In Uruguay, Fishtail points were most often manufactured from silcrete (54%), with other source rocks including chert (10%) jasper (9%) quartzite (7%) opal (7%) and quartz (5%), while in the Tandilia Range of the Argentine Pampas, local quartzite was preferred (>75%).

Fishtail points varied significantly in size and form, and many were likely hafted to spears, which were possibly used in combination with spear throwers, though some are suggested to have served other purposes, like as knives or as cutting tools, and the same point may have been used for multiple functions. Following being damaged, the points were often later recycled into burins or cutting tools, or less often scrapers or other lithic types, sometimes in combination on the same artefact. Other lithic tools utilized by Fishtail producing peoples include blades.

== Distribution ==
Fishtail points have the highest find frequency in the open regions of the Pampas and Patagonia, but are also found with some frequency in the Andes, extending as far north as Ecuador. While Brazilian finds are most common in Southern Brazil, some finds are also known from central, northern and northeastern Brazil, including in the states of Mato Grosso, Goiás, Amazonas and Bahia. Finds in Patagonia extend to the farthest south of the region, including Tierra del Fuego.

Like the Clovis culture, the people who produced Fishtail points were willing to transport rocks and stone tools hundreds of kilometers away from the original outcrop, in one case 482 km, which may have been the result of exchanges between different groups.

== Lifestyle ==
The people who produced Fishtail points are suggested to have been highly-mobile hunter-gatherers. Fishtail points are suggested to have been utilized for big-game hunting of megafaunal mammals and the peak abundance of the points coincides with the proposed extinction interval for most large mammals in South America as part of the Late Pleistocene megafauna extinctions. This suggests that the hunting may have had a causal role in the extinctions. Fishtail points disappeared following the extinction of the megafauna, and were replaced by projectile point styles better suited for hunting smaller prey.
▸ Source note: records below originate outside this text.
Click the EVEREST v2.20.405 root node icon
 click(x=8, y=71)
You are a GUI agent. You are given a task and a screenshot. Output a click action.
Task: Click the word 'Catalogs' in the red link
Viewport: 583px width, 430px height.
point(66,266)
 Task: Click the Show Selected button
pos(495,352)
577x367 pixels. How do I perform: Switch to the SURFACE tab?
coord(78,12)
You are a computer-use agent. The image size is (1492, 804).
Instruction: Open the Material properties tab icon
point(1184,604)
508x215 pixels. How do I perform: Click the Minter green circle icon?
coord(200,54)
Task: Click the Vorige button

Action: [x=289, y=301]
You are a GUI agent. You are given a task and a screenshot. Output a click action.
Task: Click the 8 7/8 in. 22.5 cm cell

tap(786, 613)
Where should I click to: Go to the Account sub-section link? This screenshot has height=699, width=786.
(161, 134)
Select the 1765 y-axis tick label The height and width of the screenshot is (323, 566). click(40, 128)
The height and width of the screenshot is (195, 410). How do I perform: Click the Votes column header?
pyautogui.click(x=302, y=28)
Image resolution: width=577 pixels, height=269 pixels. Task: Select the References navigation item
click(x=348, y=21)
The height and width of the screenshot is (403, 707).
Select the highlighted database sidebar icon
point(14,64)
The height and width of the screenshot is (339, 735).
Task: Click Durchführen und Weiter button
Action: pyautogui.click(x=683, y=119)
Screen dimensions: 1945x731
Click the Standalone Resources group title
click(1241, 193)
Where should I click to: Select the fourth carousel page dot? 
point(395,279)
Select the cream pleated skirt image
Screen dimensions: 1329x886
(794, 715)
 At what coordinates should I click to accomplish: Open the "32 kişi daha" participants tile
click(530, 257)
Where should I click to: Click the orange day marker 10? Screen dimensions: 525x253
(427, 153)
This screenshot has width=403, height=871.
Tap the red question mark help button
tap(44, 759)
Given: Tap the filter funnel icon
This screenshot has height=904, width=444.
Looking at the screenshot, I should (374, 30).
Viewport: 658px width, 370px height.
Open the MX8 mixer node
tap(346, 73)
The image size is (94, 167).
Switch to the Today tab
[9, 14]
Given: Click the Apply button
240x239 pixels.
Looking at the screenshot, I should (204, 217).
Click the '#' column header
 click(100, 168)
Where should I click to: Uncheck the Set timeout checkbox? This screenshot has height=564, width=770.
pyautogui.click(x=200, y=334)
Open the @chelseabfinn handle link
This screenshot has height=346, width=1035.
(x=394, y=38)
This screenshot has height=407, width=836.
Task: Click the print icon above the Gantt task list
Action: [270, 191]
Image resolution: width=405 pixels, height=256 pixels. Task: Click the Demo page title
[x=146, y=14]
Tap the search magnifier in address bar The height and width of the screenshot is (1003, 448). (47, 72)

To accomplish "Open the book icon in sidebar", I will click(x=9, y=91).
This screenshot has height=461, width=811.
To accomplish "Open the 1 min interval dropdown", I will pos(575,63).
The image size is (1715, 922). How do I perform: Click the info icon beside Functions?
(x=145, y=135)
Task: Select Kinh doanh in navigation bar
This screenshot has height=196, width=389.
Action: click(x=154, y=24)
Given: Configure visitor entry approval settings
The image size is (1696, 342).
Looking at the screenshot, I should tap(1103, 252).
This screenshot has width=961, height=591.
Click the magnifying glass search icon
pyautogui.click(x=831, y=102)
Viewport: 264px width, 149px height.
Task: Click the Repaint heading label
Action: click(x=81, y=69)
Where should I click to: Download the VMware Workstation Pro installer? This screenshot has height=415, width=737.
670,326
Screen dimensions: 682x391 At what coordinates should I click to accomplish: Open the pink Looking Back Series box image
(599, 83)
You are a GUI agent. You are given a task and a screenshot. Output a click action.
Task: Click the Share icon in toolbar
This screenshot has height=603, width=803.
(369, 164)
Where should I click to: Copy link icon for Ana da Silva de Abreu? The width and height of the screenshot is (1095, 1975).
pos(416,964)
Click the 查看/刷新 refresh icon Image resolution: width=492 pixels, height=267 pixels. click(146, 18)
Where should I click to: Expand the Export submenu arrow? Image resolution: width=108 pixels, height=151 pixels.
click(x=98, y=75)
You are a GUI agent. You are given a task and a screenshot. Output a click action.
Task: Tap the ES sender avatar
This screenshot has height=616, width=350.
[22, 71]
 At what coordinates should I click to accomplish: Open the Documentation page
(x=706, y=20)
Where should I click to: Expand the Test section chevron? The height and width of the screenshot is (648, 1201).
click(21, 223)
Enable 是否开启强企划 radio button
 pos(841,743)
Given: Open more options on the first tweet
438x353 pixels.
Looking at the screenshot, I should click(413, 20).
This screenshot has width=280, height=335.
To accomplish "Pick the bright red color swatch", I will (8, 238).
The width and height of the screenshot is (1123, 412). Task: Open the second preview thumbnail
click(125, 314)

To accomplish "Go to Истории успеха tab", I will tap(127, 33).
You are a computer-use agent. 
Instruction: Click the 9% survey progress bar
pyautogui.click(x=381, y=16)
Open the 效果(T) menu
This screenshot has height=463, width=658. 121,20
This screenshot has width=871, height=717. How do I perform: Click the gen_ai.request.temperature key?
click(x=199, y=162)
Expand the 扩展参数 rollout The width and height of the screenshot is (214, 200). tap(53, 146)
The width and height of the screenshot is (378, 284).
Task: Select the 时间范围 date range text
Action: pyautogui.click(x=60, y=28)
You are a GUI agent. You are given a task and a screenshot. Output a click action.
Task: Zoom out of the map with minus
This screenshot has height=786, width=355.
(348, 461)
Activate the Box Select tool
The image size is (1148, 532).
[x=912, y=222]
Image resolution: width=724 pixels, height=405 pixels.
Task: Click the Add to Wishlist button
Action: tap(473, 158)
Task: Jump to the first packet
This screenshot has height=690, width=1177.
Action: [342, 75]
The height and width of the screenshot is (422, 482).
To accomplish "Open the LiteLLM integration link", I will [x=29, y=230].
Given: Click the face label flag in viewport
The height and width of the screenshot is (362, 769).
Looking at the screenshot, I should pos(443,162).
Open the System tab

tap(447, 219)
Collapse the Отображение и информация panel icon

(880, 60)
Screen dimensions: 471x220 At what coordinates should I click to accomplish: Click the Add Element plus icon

=== Association with extinct megafauna ===
Direct association between Fishtail points and extinct megafauna are rare, though such an association is preserved at several sites. These include Piedra Museo in Santa Cruz Province in Southern Argentina and in Cueva del Medio in southern Chile, where Fishtail points were found in association with the extinct equine Hippidion saldiasi, some of which show cut marks indicative of butchery. Evidence of hunting of members of the living llama genus Lama was also found at both sites. At both sites the extinct large ground sloth Mylodon was also found. While there is no clear evidence for its consumption at Cueva del Medio, cut marks were found on a mylodont rib at Piedra Museo. At the Paso Otero 5 site in the Pampas of northeast Argentina, Fishtail points are associated with burned bones of the elephant-sized giant ground sloths Megatherium americanum and Lestodon, the somewhat smaller but still large ground sloths Scelidotherium, Glossotherium and Mylodon, the glyptodont Glyptodon, the equine Equus neogeus, the rhinoceros-like ungulate Toxodon, the camel-like ungulate Macrauchenia, and the extinct llama Hemiauchenia. The bones appear to have been deliberately burned as a source of fuel. Due to the poor preservation of the bones, there is no clear evidence of human modification, with the possible exception of a fracture on a Hemiauchenia tibia; however, it has been argued that the animals present at the site had probably been consumed prior to burning, whether procured by hunting or scavenging.